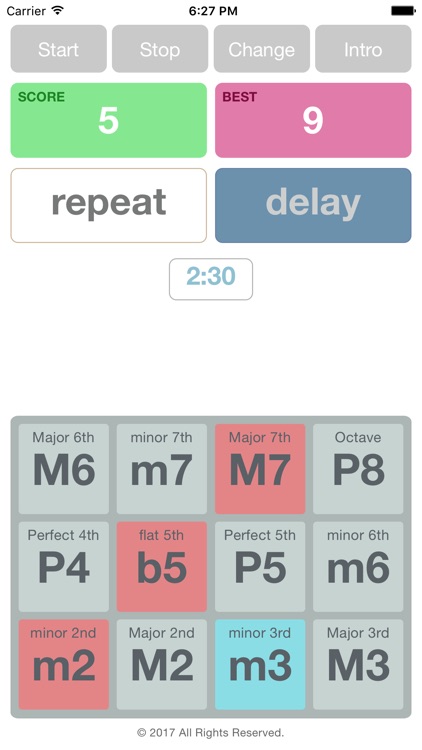Select the blue minor 3rd tile
The width and height of the screenshot is (422, 750).
260,664
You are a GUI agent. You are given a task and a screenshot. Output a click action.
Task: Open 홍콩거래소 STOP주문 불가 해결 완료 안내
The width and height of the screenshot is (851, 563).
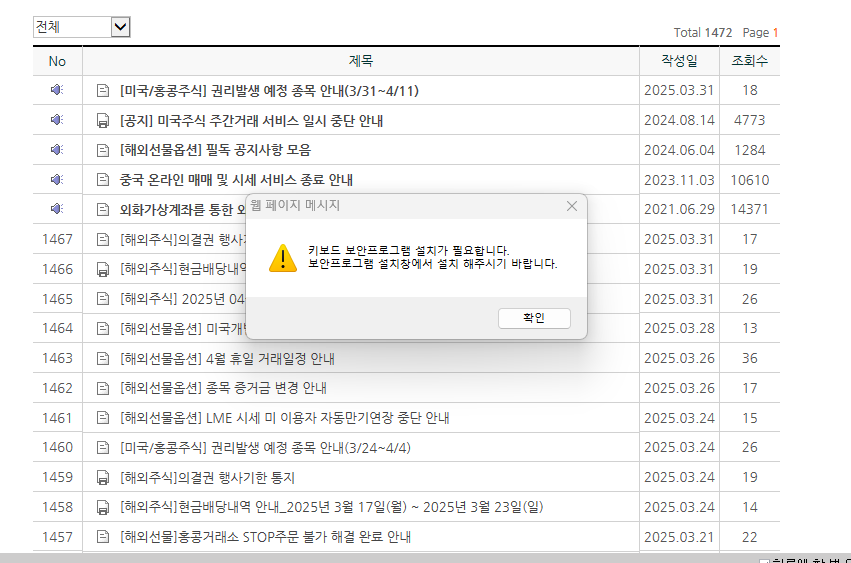265,537
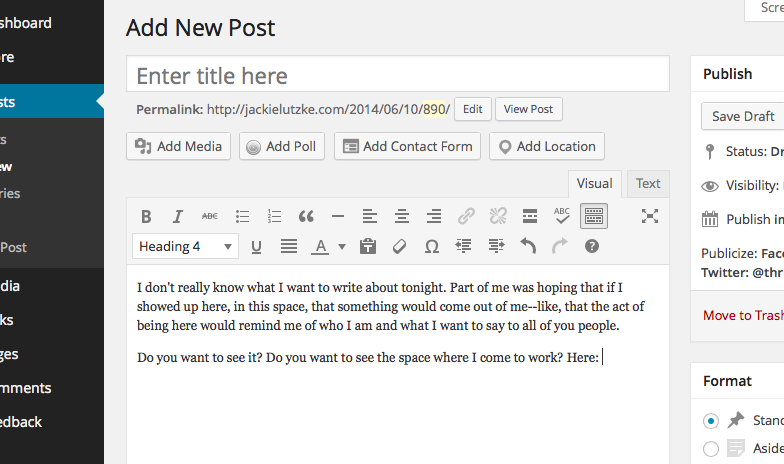Viewport: 784px width, 464px height.
Task: Click the Save Draft button
Action: (742, 116)
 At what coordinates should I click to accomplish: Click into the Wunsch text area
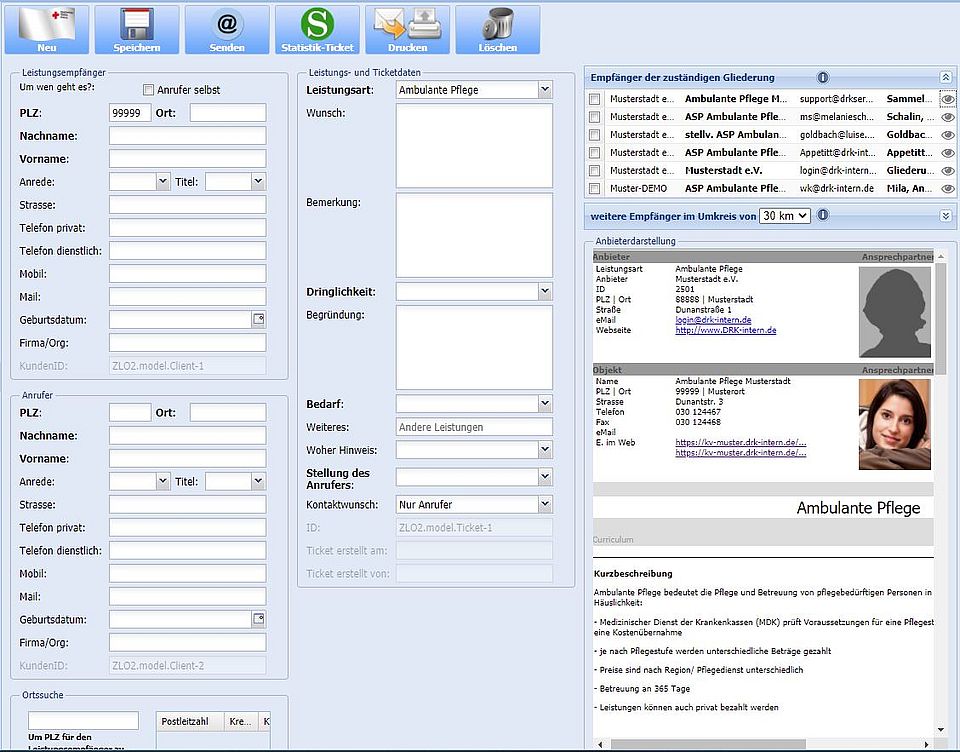coord(474,146)
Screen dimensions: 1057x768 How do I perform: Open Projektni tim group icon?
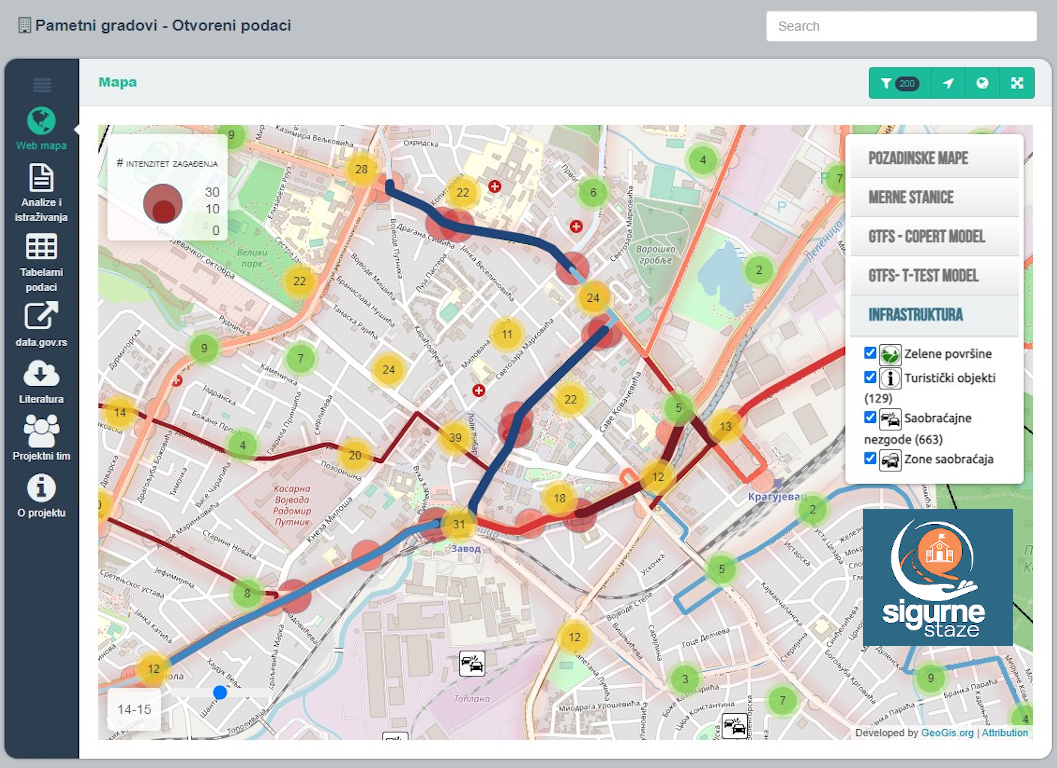[41, 431]
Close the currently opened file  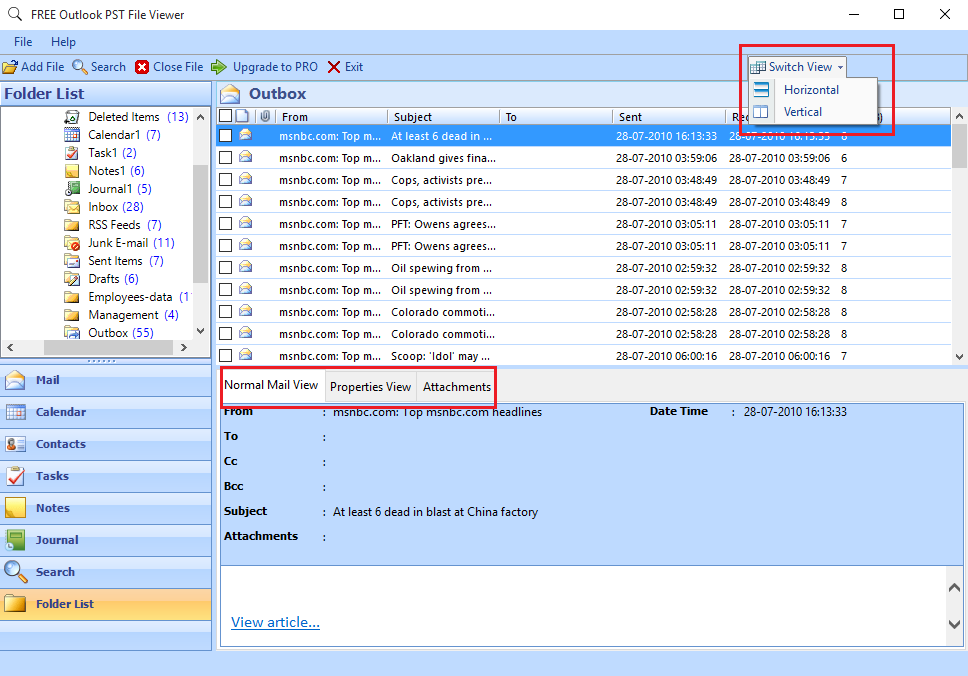[169, 67]
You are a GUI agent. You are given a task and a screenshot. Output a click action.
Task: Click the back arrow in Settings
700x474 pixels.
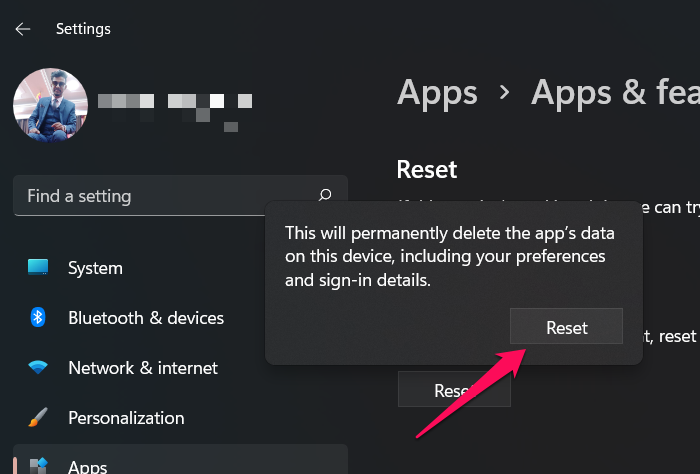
────────────────────
WORK INSTRUCTIONS: Starting at the line that contains "Task: Click the back arrow in Settings", please write out every line to the end of the entries, inclusive, copied exactly and with pictures omitted.

YOUR RESPONSE:
Task: Click the back arrow in Settings
700x474 pixels.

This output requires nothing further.